Exercise:
Beneath this instruction is a listing. Transcribe from it only the stretch from the line with "Task: Expand the Сохранить dropdown arrow" through the line with "Viewport: 1341px width, 620px height.", both end lines included, exactly as written.

Material for this task:
----
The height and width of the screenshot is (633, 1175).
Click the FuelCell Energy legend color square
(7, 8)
----
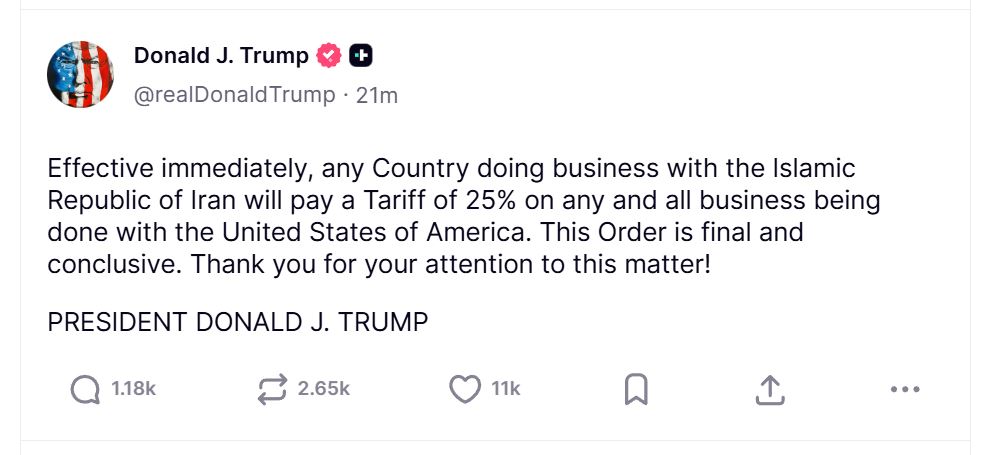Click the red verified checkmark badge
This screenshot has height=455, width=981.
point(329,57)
----
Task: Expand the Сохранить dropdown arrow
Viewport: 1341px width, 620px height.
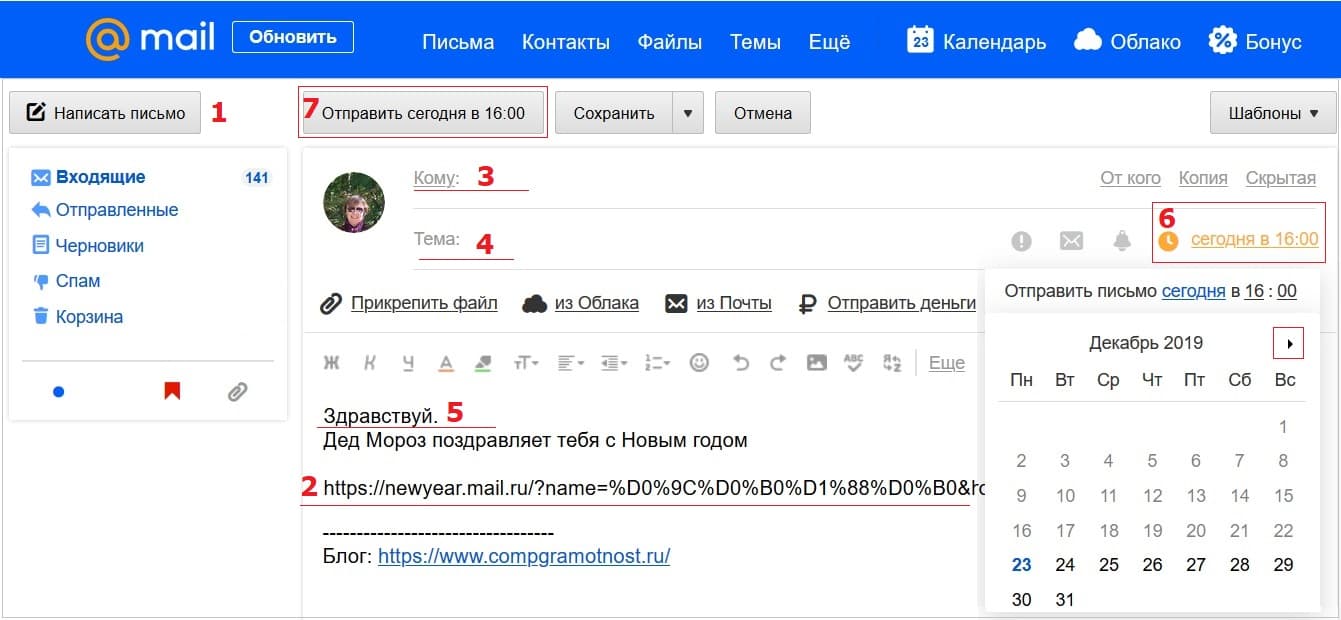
----
Output:
Task: Expand the Сохранить dropdown arrow
Viewport: 1341px width, 620px height.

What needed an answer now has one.